## START

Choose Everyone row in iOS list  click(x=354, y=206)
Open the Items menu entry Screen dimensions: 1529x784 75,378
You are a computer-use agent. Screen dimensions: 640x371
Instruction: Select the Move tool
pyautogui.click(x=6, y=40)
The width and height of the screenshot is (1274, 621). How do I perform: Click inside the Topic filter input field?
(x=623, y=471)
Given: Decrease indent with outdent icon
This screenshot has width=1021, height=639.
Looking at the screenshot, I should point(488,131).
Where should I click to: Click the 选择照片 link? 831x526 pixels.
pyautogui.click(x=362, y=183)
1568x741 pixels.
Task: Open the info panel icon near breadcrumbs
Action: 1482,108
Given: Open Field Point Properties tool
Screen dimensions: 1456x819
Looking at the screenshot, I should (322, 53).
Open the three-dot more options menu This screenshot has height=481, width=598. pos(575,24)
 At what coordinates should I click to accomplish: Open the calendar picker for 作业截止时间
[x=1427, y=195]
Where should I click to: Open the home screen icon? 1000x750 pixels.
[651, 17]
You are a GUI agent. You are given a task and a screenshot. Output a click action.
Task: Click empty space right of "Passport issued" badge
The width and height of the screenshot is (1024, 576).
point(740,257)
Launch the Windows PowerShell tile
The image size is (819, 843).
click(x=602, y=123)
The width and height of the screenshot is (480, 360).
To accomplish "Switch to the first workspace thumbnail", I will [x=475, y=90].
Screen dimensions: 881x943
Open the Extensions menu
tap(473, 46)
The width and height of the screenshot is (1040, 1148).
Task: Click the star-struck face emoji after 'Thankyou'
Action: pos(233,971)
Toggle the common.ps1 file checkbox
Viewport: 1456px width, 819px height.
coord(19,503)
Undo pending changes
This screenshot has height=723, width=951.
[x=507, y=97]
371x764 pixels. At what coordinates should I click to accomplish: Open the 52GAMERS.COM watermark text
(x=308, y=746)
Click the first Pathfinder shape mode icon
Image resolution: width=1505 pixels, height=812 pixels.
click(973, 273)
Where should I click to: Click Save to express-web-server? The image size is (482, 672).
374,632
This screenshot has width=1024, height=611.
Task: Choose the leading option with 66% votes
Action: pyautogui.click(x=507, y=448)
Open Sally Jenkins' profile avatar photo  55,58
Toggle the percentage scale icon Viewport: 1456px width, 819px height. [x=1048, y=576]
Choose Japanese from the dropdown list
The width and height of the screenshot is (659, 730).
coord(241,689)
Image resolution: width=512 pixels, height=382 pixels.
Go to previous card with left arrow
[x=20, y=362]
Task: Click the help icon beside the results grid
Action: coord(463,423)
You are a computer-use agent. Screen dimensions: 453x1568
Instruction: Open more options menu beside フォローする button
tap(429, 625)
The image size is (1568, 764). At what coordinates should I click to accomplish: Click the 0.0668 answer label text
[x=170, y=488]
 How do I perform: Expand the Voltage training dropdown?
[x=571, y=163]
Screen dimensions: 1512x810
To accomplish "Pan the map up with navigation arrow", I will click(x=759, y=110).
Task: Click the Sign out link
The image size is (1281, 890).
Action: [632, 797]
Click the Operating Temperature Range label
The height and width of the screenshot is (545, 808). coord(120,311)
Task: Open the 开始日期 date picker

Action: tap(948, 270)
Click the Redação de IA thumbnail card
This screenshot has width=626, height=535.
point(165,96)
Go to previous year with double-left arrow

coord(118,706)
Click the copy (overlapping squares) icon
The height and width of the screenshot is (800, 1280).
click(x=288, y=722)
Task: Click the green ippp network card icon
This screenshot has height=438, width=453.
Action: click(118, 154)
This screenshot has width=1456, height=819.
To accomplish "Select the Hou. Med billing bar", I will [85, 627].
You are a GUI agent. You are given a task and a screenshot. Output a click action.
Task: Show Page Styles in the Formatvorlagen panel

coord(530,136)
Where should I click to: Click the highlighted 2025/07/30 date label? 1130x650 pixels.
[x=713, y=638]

## END

• Required task
Change "three-dot" to "vertical ellipsis" throughout the lines above, and write the lines out again with nothing else altered.

• Answer to the problem
Choose Everyone row in iOS list  click(x=354, y=206)
Open the Items menu entry Screen dimensions: 1529x784 75,378
You are a computer-use agent. Screen dimensions: 640x371
Instruction: Select the Move tool
pyautogui.click(x=6, y=40)
The width and height of the screenshot is (1274, 621). How do I perform: Click inside the Topic filter input field?
(x=623, y=471)
Given: Decrease indent with outdent icon
This screenshot has width=1021, height=639.
Looking at the screenshot, I should point(488,131).
Where should I click to: Click the 选择照片 link? 831x526 pixels.
pyautogui.click(x=362, y=183)
1568x741 pixels.
Task: Open the info panel icon near breadcrumbs
Action: 1482,108
Given: Open Field Point Properties tool
Screen dimensions: 1456x819
Looking at the screenshot, I should (322, 53).
Open the vertical ellipsis more options menu This screenshot has height=481, width=598. pos(575,24)
 At what coordinates should I click to accomplish: Open the calendar picker for 作业截止时间
[x=1427, y=195]
Where should I click to: Open the home screen icon? 1000x750 pixels.
[651, 17]
You are a GUI agent. You are given a task and a screenshot. Output a click action.
Task: Click empty space right of "Passport issued" badge
The width and height of the screenshot is (1024, 576).
point(740,257)
Launch the Windows PowerShell tile
The image size is (819, 843).
click(x=602, y=123)
The width and height of the screenshot is (480, 360).
To accomplish "Switch to the first workspace thumbnail", I will [x=475, y=90].
Screen dimensions: 881x943
Open the Extensions menu
tap(473, 46)
The width and height of the screenshot is (1040, 1148).
Task: Click the star-struck face emoji after 'Thankyou'
Action: pos(233,971)
Toggle the common.ps1 file checkbox
Viewport: 1456px width, 819px height.
coord(19,503)
Undo pending changes
This screenshot has height=723, width=951.
[x=507, y=97]
371x764 pixels. At what coordinates should I click to accomplish: Open the 52GAMERS.COM watermark text
(x=308, y=746)
Click the first Pathfinder shape mode icon
Image resolution: width=1505 pixels, height=812 pixels.
click(973, 273)
Where should I click to: Click Save to express-web-server? The image size is (482, 672).
374,632
This screenshot has width=1024, height=611.
Task: Choose the leading option with 66% votes
Action: pyautogui.click(x=507, y=448)
Open Sally Jenkins' profile avatar photo  55,58
Toggle the percentage scale icon Viewport: 1456px width, 819px height. [x=1048, y=576]
Choose Japanese from the dropdown list
The width and height of the screenshot is (659, 730).
coord(241,689)
Image resolution: width=512 pixels, height=382 pixels.
Go to previous card with left arrow
[x=20, y=362]
Task: Click the help icon beside the results grid
Action: coord(463,423)
You are a computer-use agent. Screen dimensions: 453x1568
Instruction: Open more options menu beside フォローする button
tap(429, 625)
The image size is (1568, 764). At what coordinates should I click to accomplish: Click the 0.0668 answer label text
[x=170, y=488]
 How do I perform: Expand the Voltage training dropdown?
[x=571, y=163]
Screen dimensions: 1512x810
To accomplish "Pan the map up with navigation arrow", I will click(x=759, y=110).
Task: Click the Sign out link
The image size is (1281, 890).
Action: [632, 797]
Click the Operating Temperature Range label
The height and width of the screenshot is (545, 808). coord(120,311)
Task: Open the 开始日期 date picker

Action: tap(948, 270)
Click the Redação de IA thumbnail card
This screenshot has width=626, height=535.
point(165,96)
Go to previous year with double-left arrow

coord(118,706)
Click the copy (overlapping squares) icon
The height and width of the screenshot is (800, 1280).
click(x=288, y=722)
Task: Click the green ippp network card icon
This screenshot has height=438, width=453.
Action: click(118, 154)
This screenshot has width=1456, height=819.
To accomplish "Select the Hou. Med billing bar", I will [85, 627].
You are a GUI agent. You are given a task and a screenshot. Output a click action.
Task: Show Page Styles in the Formatvorlagen panel

coord(530,136)
Where should I click to: Click the highlighted 2025/07/30 date label? 1130x650 pixels.
[x=713, y=638]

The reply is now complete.